§ Excerpt to read
»»
Waste Nothing - We eat nearly every bit of our leftovers in soups, quiches and casseroles. We make stale bread into bread crumbs, old fruit into spice cake and we eat our oldest veg first to make sure it doesn't get wasted.   We don't return to the green market until we are down to eating tinned or frozen as a way of ensuring all the fresh veg gets used up. On the other hand, I'm aware that we could do more with the fish we buy, making fish stock; the same could be said of whole chickens or turkey stock. Fish based soups aren't something that appeals much to me, though I should at least try it once.  As to chicken or ham stock, as these contain animal fats.  So, in spite of their use making the food go further, I'm wondering if it doesn't run counter to the other health-based choices we try to make.    Does anyone ever consider this issue?

These don't happen in our house:

Buying Marked Down Damaged Goods - It is one of my pet peeves about British supermarkets that they don't feel the need to mark down any sort of damaged tin. I've yet to discover any place like the 'dented can' place I used to shop in Oklahoma City.  All I can do is try to ensure I get items with perfect packaging, as wonky tins can sometimes be difficult to open.


Coupons - I rarely buy a newspaper and even when I do, I don't see coupons in them unless it has to do with money off a McDonald's meal or the like. I never used coupons much in the States, preferring to avoid the marked up convenience foods they were for. I can't recall ever seeing a coupon discounting a package of lentils or a litre of milk.

What strategies - if any - do you use to keep your food costs down?
««
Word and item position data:
»»
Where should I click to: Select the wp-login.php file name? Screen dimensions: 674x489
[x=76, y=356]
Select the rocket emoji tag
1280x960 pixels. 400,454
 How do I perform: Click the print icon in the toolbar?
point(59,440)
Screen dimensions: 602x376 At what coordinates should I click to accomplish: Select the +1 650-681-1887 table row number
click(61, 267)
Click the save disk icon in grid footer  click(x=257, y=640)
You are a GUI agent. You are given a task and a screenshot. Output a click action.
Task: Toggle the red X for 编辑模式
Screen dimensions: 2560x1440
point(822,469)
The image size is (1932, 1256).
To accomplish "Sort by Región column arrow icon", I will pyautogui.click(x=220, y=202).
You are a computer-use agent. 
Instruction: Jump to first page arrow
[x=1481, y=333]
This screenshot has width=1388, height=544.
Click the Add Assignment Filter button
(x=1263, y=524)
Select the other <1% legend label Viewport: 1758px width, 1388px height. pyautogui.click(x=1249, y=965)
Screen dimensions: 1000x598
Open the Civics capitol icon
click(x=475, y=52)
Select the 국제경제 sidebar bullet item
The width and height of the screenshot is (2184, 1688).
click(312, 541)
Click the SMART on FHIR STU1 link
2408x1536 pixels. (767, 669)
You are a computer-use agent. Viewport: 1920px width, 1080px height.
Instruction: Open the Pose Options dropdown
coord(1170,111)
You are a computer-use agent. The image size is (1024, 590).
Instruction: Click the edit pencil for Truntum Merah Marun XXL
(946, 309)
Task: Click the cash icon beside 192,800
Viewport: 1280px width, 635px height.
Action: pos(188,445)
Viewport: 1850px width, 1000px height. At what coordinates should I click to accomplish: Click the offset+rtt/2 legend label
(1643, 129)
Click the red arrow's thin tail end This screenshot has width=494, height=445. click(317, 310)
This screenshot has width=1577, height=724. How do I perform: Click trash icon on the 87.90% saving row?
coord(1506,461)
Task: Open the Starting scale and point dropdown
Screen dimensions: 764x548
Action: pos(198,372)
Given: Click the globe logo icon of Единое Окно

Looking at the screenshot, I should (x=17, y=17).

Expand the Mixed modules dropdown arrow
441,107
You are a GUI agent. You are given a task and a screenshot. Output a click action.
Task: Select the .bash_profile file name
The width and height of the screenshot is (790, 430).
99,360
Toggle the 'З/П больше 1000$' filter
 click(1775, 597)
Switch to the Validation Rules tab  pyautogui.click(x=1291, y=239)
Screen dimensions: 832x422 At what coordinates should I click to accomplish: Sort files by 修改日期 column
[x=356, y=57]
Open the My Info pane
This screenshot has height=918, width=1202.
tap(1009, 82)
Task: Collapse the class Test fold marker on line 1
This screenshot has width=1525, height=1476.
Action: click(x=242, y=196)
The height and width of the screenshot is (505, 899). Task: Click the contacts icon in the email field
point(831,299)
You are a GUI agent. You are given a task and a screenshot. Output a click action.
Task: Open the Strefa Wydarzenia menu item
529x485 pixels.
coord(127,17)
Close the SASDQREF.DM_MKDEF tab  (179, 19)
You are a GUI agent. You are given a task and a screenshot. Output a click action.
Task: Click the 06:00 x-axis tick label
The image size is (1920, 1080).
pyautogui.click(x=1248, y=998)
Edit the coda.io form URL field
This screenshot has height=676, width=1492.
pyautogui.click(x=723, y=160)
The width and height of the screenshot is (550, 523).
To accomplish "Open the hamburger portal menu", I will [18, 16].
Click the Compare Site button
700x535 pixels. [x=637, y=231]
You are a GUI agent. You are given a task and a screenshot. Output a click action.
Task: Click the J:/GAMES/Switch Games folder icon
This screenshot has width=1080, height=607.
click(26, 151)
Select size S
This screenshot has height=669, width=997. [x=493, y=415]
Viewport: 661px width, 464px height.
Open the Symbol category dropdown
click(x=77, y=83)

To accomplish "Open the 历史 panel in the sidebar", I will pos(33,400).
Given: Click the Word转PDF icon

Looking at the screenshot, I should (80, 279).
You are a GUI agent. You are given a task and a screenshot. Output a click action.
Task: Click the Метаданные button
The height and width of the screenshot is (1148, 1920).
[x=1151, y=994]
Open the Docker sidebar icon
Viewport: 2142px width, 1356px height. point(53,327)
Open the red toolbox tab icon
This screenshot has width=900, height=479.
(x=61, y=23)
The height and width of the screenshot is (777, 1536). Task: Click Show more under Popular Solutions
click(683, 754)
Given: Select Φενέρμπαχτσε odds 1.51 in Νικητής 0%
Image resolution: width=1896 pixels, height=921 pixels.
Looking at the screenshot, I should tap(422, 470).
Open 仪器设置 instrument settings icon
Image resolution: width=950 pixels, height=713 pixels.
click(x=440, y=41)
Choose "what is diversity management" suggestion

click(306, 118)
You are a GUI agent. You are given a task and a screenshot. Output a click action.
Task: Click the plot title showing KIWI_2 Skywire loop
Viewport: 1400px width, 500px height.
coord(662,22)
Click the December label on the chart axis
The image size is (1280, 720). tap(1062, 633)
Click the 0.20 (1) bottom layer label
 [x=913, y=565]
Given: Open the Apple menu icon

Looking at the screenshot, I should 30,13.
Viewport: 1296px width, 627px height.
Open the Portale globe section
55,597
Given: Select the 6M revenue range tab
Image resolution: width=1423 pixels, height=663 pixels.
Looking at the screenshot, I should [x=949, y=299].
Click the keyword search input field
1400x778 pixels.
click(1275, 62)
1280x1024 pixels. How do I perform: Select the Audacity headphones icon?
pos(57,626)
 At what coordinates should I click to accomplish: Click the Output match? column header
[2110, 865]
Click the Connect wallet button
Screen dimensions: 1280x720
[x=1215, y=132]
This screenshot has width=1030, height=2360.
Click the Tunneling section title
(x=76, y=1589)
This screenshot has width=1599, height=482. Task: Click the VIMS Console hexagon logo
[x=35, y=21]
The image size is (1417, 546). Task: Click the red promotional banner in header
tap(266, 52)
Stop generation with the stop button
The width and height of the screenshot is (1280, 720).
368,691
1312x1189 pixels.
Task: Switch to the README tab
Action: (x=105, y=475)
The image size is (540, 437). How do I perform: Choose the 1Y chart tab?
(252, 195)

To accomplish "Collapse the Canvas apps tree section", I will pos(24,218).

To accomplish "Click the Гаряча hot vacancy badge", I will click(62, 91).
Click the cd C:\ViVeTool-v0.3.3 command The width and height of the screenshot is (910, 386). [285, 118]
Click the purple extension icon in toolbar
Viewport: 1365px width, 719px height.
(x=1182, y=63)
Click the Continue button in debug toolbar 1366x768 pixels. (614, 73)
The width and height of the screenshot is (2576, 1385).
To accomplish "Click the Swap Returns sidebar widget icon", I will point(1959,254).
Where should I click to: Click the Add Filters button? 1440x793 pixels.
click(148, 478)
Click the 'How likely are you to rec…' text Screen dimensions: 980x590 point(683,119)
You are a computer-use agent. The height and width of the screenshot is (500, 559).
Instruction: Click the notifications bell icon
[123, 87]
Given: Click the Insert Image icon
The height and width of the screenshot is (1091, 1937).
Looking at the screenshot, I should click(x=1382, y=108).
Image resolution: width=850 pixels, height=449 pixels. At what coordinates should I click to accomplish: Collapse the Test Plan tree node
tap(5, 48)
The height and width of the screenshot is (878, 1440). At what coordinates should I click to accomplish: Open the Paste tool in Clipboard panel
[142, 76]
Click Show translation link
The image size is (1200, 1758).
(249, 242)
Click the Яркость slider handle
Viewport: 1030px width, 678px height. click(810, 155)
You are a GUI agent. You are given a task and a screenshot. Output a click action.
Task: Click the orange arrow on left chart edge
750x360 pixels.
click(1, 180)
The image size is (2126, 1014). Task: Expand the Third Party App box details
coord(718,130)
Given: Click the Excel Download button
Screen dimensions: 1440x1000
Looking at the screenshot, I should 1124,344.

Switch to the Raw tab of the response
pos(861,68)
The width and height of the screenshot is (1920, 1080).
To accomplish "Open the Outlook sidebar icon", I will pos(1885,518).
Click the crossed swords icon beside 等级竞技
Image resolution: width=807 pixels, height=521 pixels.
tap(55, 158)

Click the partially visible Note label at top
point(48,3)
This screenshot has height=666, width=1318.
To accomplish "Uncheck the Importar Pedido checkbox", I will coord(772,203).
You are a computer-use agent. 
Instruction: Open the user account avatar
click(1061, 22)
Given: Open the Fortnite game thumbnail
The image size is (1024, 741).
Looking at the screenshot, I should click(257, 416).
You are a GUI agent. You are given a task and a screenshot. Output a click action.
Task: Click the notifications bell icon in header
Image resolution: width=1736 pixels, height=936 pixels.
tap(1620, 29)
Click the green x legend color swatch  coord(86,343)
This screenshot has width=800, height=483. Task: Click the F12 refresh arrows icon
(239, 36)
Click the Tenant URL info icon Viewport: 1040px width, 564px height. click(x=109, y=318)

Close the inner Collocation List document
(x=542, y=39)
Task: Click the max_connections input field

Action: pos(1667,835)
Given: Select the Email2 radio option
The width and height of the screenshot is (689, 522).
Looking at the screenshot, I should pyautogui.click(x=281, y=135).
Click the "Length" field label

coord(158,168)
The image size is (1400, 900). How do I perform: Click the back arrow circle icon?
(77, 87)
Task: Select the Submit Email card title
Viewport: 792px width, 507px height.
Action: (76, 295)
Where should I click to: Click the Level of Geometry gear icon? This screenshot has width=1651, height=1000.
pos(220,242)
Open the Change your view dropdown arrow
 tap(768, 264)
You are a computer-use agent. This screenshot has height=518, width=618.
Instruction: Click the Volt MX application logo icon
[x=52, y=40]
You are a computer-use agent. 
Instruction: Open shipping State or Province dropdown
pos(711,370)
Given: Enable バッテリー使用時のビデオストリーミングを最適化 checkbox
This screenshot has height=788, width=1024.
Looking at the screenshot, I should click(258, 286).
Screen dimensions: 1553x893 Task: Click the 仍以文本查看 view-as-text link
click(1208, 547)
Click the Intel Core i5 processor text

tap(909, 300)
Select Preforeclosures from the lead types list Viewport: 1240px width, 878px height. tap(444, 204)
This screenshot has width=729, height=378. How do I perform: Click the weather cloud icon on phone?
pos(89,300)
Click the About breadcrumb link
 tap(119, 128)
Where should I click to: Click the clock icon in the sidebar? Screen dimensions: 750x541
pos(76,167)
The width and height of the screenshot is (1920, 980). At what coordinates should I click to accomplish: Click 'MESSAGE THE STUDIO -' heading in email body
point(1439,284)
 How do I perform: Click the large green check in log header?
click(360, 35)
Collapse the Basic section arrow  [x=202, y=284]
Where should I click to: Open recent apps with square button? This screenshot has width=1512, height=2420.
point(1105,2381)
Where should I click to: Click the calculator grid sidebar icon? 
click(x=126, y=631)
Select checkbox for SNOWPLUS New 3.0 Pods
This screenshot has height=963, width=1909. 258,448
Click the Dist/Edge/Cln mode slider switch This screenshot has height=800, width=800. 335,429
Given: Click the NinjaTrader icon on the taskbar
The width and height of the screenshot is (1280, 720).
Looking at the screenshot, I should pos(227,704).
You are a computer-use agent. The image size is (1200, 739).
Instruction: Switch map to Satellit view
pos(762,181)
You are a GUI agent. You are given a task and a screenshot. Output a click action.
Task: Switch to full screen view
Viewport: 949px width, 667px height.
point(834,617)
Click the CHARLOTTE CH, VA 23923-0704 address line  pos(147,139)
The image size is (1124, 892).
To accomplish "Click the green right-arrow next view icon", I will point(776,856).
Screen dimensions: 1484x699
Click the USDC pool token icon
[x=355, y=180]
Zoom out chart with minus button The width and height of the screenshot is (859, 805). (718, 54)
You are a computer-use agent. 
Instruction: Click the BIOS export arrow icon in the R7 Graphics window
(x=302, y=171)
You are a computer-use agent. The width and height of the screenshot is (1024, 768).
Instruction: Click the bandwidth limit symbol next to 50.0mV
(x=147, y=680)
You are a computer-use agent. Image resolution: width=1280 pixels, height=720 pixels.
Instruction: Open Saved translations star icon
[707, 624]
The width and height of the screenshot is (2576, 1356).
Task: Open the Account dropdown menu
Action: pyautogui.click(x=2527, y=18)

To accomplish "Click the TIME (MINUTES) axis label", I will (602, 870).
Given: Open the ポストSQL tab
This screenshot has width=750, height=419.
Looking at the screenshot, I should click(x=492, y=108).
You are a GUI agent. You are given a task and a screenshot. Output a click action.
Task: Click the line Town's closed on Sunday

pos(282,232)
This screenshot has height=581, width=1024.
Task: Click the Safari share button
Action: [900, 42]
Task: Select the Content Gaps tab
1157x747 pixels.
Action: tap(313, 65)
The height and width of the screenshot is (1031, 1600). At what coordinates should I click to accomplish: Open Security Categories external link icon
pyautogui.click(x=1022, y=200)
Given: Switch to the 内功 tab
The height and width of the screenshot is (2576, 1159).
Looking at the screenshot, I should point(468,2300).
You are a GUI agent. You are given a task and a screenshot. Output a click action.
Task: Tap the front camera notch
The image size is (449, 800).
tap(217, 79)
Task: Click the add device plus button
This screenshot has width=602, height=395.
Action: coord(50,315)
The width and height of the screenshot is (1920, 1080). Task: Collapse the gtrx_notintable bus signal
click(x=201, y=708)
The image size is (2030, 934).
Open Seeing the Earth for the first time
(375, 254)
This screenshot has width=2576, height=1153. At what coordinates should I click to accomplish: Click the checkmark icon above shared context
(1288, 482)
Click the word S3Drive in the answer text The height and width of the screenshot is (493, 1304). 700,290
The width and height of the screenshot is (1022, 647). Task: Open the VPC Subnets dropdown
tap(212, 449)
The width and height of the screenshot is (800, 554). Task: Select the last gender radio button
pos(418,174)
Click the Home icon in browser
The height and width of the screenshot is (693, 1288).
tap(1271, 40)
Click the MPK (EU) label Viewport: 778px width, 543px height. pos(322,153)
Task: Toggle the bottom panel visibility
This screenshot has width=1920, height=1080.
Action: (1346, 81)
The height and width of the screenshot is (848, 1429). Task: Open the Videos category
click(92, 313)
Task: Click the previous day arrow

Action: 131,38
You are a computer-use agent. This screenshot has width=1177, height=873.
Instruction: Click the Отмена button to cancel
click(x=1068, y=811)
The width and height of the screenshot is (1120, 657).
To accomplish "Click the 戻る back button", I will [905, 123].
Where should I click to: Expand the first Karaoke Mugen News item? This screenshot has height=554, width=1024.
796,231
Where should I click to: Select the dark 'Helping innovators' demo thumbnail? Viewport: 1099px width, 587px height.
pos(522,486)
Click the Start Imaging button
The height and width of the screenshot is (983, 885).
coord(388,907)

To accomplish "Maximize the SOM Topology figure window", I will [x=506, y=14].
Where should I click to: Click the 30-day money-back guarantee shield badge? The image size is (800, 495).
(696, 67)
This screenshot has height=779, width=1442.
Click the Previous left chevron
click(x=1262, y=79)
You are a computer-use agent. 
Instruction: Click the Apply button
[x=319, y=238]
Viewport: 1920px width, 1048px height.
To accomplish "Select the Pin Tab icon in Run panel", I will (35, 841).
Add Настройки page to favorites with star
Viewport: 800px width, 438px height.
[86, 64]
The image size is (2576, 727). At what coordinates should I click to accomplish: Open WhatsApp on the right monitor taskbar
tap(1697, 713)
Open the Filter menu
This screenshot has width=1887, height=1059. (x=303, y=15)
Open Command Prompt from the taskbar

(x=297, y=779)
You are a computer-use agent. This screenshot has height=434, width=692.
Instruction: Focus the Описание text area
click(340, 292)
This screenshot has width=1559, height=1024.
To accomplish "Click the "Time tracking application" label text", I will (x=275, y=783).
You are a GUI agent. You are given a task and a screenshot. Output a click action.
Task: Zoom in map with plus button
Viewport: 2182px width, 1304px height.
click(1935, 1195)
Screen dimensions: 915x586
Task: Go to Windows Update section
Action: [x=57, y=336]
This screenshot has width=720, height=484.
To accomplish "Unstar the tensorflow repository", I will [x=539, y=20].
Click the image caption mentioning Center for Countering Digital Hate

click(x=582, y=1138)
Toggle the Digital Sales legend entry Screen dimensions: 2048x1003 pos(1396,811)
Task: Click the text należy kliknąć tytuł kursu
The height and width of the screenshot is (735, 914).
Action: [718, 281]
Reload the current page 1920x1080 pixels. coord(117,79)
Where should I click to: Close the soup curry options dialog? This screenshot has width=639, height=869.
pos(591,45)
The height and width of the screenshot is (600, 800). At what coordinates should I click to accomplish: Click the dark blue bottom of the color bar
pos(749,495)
««
§ Problems to solve
a: In the post on cutting food costs, swap "Oklahoma City" for "Tulsa" and give the passage from "These don't happen" to "difficult to open." with that change.
b: Keep writing the post on cutting food costs, picking up right after its closing question.

§ In response
a:
These don't happen in our house:

Buying Marked Down Damaged Goods - It is one of my pet peeves about British supermarkets that they don't feel the need to mark down any sort of damaged tin. I've yet to discover any place like the 'dented can' place I used to shop in Tulsa.  All I can do is try to ensure I get items with perfect packaging, as wonky tins can sometimes be difficult to open.

b:
Thursday, 16 February 2012

Slashing Your Grocery Bill - Part I

This was a title of a Tightwad Gazette article in the January 1991 issue.  I'm aware that our food bill has crept up to around £132 per month (the average for 2011) and after re-reading this article I can see some reasons why, in addition of course to the fact that food prices have actually increased a bit.  Amy recommended no fewer than 17 strategies, some of which we are quite good at, but not all.  I think we're pretty good at:




Buying Store/Generic Brands - Our main supermarket source has recently changed its generic packaging scheme (for who knows what reason), but until they did I would have said I had about the 'yellowest' shopping trolley in the store.  I've read and heard from too many sources that the packaging plants change the label, not necessarily the contents.  I always buy generic unless my experience tells me otherwise.  Recently Morrisons have started to stock only a limited amount of their generic brands, some of which are nearly half the price of the next best offer.  I will have to start shopping earlier in the day if I want the best crack at these bargains.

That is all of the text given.